HealthDay News — The number of measles cases in the New York City outbreak that began last October in the Orthodox Jewish community has reached 121, the city’s health department said Thursday.

Most of the cases (108) are in children younger than 18, with 13 cases in adults. No deaths have occurred, but eight people have been hospitalized and one child ended up in the intensive care unit. Of the 121 cases, five were diagnosed in the past week and 26 were identified after symptoms subsided. Most of the cases have occurred in Borough Park and Williamsburg, Brooklyn, according to the city’s Department of Health and Mental Hygiene. Four cases, including the first case, were acquired on visits to Israel, where there is a large measles outbreak. One case was acquired in the United Kingdom and one was acquired in the Ukraine.

A city health department-led campaign to encourage vaccination has resulted in more than 7,000 people receiving the measles, mumps, and rubella vaccine.

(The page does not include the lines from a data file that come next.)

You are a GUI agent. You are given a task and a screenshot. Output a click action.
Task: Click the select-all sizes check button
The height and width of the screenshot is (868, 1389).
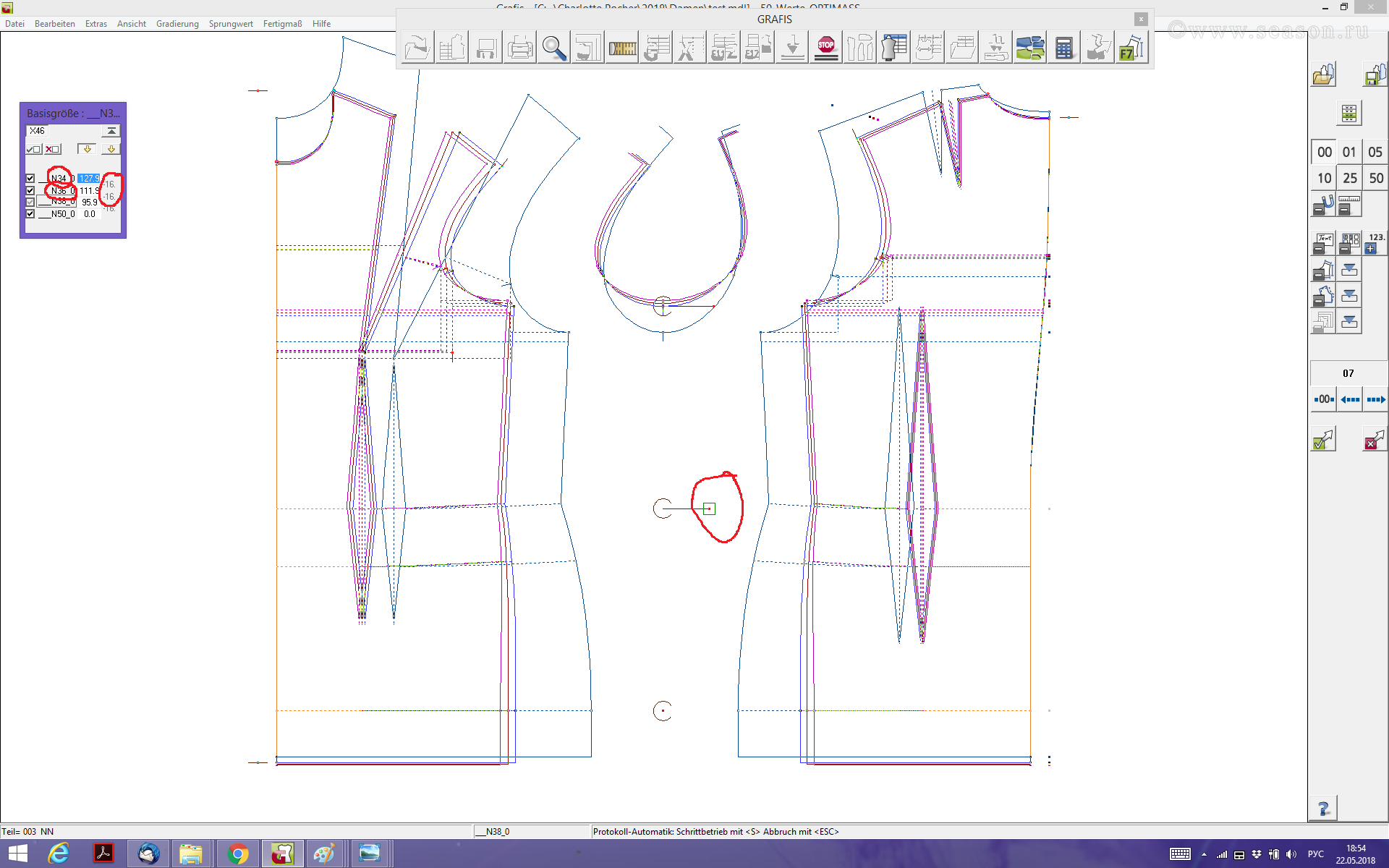point(33,149)
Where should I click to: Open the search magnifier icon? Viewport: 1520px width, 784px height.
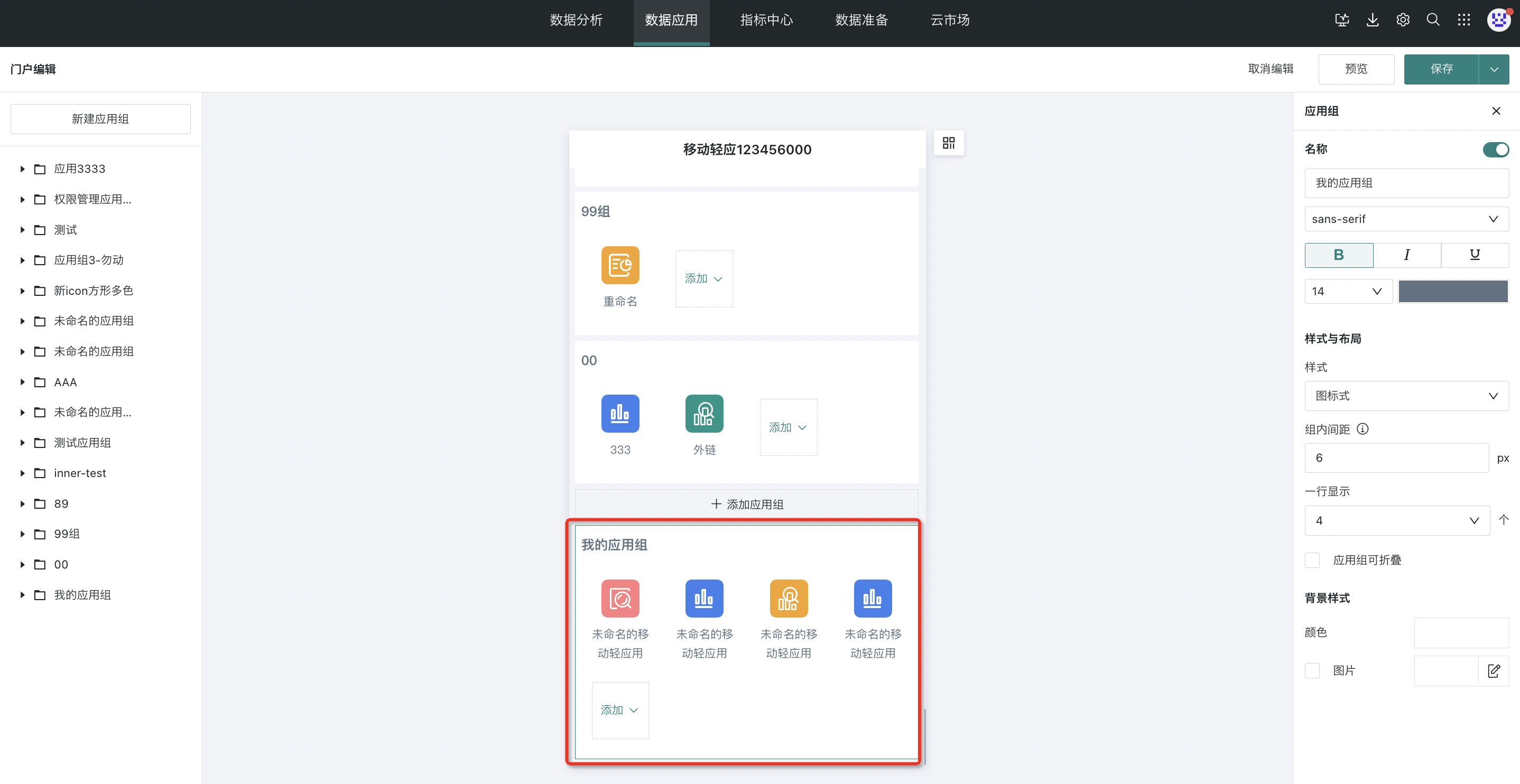point(1433,20)
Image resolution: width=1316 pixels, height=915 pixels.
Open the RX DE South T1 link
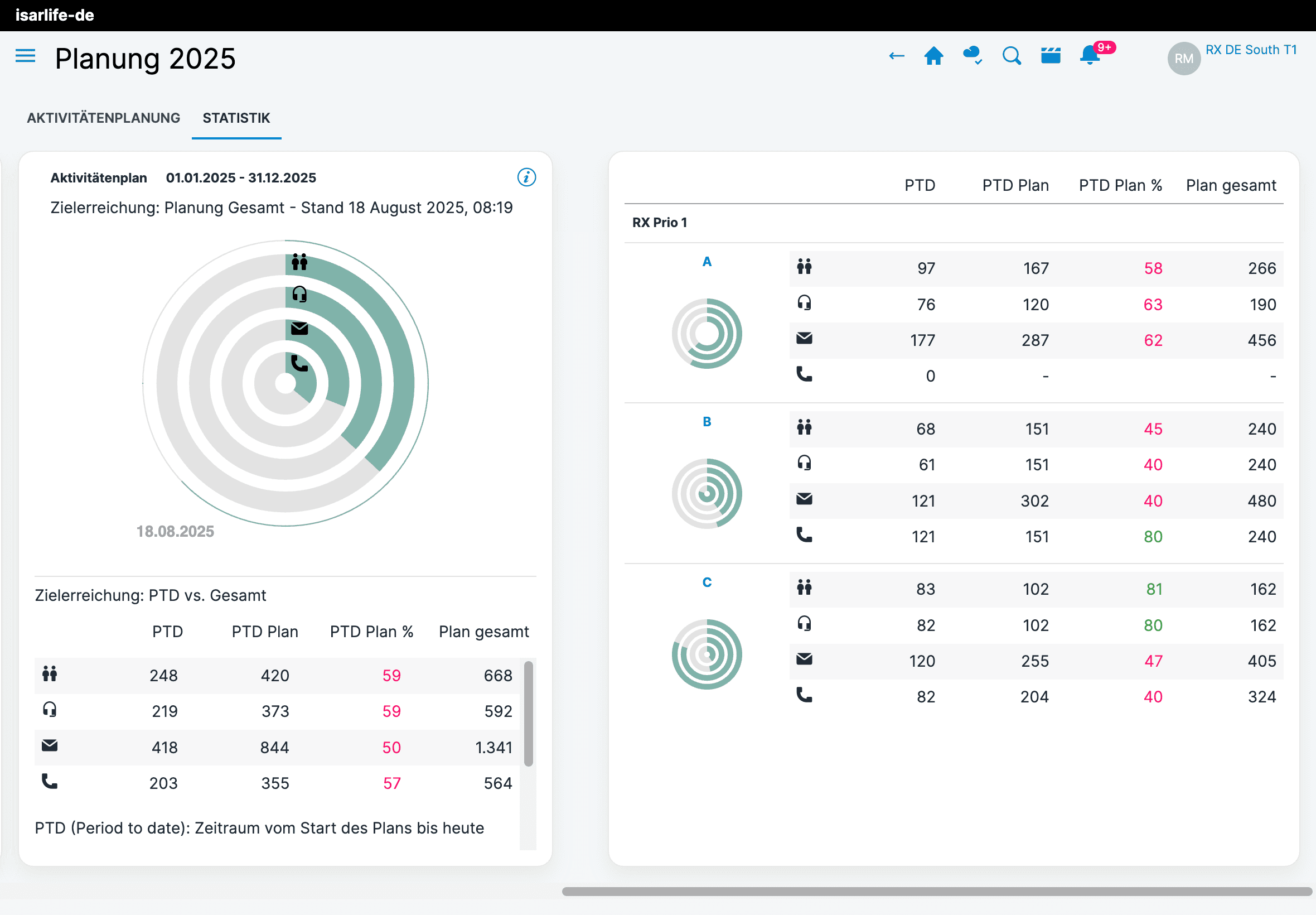(x=1251, y=50)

“As a pediatrician, I can’t stress enough how critical it is to vaccinate children against measles,” Health Commissioner Oxiris Barbot, M.D., said in a city news release. “Measles is a serious, highly contagious, and potentially deadly infection. Complications and fatalities are rare but do happen. I urge parents not to take any risks that may jeopardize their children or other children in their community.”